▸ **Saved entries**
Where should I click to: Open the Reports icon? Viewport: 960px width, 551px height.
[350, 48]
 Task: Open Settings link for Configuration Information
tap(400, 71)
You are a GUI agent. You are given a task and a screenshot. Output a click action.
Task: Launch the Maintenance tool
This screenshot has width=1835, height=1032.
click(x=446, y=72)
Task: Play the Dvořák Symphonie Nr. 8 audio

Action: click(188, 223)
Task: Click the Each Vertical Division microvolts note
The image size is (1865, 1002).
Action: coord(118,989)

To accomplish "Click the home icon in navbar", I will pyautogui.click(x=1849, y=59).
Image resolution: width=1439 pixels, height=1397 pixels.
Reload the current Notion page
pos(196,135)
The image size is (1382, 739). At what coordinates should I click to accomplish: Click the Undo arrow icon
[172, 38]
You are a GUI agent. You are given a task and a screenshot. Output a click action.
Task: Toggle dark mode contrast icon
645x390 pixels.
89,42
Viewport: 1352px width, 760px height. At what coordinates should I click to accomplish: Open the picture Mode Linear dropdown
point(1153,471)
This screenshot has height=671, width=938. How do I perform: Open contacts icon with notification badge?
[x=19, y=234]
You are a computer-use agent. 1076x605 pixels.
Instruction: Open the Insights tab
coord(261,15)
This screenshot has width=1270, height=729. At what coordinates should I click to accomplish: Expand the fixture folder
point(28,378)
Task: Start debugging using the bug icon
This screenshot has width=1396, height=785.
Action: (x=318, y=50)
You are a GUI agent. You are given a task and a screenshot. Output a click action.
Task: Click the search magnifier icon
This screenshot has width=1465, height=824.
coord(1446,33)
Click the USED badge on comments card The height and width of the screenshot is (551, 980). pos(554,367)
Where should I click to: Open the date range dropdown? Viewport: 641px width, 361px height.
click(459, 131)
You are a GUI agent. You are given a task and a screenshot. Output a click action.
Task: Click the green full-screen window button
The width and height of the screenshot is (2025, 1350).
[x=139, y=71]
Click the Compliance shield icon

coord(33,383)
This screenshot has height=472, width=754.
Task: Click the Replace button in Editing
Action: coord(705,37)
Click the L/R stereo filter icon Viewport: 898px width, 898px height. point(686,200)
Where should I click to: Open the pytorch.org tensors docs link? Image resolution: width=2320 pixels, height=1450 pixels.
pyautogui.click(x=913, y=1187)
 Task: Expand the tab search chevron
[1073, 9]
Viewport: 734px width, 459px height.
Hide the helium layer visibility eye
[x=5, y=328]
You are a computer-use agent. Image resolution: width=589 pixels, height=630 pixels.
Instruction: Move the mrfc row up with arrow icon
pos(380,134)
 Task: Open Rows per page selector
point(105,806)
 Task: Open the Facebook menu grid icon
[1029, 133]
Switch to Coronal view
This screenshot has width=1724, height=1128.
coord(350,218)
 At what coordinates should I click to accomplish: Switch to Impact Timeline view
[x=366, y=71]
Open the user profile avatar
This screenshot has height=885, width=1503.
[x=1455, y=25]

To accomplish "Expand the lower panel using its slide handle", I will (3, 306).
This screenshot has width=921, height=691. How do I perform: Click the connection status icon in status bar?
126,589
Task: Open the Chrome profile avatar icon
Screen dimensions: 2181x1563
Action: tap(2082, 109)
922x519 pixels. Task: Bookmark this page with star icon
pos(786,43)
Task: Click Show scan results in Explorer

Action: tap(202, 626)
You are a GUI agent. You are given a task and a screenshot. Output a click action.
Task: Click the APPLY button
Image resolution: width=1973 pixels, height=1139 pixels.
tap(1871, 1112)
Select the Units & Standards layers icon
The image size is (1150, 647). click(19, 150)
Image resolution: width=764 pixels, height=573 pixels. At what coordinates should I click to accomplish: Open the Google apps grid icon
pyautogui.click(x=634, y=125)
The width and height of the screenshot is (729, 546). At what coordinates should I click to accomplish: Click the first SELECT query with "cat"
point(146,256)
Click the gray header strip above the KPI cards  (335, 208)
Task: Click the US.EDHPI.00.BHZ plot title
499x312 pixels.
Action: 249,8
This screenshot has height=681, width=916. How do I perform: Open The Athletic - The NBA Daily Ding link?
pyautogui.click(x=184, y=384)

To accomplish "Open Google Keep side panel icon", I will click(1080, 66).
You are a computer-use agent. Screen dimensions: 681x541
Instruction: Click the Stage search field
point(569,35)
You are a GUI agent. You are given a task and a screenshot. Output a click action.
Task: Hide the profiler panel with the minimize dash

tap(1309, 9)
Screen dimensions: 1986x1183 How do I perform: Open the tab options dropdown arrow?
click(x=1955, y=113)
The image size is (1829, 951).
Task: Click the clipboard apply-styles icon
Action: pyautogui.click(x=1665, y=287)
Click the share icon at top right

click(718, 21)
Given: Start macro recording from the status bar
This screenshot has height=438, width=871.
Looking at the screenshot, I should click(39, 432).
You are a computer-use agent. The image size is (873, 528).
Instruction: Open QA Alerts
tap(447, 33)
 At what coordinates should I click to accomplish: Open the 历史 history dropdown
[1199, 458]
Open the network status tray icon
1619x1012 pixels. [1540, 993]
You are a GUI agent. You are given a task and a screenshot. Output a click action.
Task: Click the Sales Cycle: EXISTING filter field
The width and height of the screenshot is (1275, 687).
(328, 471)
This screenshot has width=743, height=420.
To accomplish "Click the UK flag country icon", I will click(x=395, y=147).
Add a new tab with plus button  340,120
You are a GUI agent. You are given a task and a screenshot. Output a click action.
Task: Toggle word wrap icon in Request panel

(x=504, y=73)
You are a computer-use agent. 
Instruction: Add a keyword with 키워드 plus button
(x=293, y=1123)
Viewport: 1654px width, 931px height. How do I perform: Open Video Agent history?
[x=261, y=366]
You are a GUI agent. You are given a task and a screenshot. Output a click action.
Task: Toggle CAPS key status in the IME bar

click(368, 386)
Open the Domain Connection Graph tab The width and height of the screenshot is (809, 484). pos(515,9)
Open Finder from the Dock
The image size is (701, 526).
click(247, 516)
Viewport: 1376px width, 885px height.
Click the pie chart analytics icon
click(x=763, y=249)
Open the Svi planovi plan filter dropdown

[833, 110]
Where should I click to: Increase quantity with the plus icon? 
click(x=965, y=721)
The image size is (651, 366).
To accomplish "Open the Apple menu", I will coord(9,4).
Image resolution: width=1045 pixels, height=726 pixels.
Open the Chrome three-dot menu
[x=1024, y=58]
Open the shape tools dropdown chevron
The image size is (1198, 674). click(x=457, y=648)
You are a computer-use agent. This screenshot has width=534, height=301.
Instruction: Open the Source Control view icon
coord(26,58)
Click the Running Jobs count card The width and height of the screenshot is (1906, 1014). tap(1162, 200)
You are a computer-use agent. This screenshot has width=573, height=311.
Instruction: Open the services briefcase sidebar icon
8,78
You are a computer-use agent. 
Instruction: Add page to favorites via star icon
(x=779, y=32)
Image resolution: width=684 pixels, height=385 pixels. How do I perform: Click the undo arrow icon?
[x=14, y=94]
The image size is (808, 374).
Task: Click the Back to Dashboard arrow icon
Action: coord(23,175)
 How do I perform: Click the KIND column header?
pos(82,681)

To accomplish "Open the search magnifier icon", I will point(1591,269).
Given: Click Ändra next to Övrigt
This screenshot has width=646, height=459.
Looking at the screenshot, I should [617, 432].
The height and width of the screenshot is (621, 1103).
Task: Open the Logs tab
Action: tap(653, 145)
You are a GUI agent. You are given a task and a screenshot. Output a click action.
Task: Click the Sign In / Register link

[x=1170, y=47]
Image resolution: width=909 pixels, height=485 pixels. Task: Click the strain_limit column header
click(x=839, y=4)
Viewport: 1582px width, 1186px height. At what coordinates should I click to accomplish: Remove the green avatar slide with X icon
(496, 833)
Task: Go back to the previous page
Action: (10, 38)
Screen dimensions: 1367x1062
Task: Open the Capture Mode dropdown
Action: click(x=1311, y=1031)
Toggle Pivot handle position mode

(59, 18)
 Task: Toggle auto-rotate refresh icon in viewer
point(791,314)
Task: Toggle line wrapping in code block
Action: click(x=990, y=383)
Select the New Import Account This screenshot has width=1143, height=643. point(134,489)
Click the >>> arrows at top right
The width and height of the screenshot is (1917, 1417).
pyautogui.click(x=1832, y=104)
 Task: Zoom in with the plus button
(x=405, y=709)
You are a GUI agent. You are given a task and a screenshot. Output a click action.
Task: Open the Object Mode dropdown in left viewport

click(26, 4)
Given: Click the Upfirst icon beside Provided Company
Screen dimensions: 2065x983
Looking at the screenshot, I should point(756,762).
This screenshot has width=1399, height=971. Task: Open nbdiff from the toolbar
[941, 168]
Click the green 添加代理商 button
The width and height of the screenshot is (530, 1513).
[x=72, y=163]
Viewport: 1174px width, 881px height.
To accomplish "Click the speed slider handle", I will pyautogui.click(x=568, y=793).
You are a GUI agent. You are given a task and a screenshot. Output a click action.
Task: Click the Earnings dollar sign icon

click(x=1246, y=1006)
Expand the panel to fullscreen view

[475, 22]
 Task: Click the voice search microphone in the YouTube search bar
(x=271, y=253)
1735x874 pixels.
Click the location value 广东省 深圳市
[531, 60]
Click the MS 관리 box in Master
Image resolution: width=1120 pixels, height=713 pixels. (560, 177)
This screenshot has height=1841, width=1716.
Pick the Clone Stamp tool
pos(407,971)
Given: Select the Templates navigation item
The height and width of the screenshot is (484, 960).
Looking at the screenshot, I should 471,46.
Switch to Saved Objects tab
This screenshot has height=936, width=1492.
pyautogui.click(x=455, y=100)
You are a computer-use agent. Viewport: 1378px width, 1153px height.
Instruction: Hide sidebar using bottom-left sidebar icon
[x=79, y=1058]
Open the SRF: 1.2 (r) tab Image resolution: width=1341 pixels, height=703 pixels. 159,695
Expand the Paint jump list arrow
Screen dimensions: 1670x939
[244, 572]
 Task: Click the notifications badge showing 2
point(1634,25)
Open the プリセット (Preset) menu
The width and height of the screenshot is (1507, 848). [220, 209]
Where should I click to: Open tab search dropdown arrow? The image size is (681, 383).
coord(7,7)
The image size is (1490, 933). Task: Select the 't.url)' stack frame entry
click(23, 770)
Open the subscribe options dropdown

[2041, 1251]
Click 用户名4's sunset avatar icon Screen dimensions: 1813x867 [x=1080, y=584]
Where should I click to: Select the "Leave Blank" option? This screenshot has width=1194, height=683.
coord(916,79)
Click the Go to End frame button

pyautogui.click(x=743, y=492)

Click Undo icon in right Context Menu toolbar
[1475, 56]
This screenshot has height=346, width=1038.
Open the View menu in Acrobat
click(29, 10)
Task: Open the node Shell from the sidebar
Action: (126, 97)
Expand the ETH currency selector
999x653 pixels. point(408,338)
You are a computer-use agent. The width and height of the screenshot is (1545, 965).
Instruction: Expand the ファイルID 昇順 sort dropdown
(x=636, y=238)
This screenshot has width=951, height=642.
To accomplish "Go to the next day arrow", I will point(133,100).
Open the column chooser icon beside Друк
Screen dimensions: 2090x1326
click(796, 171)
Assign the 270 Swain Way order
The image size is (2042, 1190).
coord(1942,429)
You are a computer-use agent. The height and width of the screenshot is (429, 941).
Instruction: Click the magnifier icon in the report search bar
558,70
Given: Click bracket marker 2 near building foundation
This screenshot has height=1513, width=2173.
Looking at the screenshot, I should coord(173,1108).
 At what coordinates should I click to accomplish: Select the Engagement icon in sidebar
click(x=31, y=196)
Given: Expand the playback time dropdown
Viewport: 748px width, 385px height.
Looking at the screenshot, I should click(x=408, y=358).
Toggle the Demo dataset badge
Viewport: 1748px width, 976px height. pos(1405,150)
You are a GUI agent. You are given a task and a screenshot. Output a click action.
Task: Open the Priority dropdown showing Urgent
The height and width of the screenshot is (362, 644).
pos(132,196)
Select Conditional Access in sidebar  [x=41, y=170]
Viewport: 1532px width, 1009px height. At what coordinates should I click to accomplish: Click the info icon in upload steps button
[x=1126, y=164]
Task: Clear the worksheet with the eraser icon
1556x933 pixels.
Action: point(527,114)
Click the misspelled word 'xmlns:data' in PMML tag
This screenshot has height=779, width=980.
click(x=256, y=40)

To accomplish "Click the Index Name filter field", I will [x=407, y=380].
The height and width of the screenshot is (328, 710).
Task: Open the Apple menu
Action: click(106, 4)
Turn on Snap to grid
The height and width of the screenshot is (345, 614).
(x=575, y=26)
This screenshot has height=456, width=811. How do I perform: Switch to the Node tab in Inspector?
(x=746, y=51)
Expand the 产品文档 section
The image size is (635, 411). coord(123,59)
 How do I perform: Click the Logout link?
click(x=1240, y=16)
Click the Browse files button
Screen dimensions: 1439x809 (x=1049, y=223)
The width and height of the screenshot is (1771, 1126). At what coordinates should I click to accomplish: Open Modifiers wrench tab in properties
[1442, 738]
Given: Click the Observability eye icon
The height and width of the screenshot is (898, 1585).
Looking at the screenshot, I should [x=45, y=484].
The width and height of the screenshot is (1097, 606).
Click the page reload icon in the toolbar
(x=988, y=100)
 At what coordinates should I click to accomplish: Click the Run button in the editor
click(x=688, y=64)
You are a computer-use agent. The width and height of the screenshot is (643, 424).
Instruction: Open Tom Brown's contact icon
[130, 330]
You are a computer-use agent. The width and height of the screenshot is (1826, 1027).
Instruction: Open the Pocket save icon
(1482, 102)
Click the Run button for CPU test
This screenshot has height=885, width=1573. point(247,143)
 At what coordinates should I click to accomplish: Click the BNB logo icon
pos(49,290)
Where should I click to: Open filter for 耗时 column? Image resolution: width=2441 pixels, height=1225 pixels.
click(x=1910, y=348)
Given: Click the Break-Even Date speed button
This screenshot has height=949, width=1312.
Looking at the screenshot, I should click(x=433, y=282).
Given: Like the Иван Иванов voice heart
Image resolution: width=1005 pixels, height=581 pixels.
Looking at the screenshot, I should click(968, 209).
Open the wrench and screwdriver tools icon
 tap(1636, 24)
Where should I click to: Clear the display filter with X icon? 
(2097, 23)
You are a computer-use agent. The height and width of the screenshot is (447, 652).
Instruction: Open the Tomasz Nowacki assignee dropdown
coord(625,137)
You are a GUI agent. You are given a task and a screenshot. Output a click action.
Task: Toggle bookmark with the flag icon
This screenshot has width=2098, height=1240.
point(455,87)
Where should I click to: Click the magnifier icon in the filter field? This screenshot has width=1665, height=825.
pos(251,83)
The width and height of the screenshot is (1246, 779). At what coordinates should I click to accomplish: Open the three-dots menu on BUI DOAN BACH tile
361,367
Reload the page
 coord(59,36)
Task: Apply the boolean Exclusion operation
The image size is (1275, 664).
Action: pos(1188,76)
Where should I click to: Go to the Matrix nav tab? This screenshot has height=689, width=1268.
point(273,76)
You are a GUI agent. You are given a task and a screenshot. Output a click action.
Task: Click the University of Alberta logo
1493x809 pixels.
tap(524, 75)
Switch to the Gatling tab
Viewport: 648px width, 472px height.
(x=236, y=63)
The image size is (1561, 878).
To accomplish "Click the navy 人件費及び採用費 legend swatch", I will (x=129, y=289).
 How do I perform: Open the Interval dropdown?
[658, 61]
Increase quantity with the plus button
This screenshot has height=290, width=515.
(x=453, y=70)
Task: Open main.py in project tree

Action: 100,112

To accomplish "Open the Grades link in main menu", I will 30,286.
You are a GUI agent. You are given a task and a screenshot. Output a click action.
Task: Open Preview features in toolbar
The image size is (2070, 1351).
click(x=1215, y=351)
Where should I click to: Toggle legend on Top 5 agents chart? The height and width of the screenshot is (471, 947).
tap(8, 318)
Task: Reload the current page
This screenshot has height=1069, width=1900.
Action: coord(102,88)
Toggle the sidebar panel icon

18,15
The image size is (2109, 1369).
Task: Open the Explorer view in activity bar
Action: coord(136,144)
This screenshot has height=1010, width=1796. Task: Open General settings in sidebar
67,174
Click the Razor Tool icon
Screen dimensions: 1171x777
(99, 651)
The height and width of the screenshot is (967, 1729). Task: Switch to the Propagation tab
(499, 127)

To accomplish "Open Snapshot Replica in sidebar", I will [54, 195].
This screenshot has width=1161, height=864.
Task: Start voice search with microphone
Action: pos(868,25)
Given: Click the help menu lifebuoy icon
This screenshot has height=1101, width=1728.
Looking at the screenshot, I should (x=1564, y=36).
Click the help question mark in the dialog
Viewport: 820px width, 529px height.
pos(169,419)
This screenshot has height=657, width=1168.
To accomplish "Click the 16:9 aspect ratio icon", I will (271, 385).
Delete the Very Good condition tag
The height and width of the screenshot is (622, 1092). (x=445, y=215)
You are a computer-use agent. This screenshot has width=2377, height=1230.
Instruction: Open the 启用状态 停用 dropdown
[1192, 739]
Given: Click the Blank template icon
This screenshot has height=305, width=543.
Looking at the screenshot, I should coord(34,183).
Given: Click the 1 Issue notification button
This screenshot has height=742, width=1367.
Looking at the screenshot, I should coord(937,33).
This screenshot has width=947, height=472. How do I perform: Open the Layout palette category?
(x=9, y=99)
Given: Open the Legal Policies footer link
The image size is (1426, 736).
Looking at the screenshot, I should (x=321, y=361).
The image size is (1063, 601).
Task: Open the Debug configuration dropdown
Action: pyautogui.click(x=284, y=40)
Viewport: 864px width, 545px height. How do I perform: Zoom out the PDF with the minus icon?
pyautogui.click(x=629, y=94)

▸ **DIRECTIONS**
Review the preceding data and report every line that includes the string "speed".

▸ **TASK RESPONSE**
To accomplish "Click the speed slider handle", I will pyautogui.click(x=568, y=793).
Given: Click the Break-Even Date speed button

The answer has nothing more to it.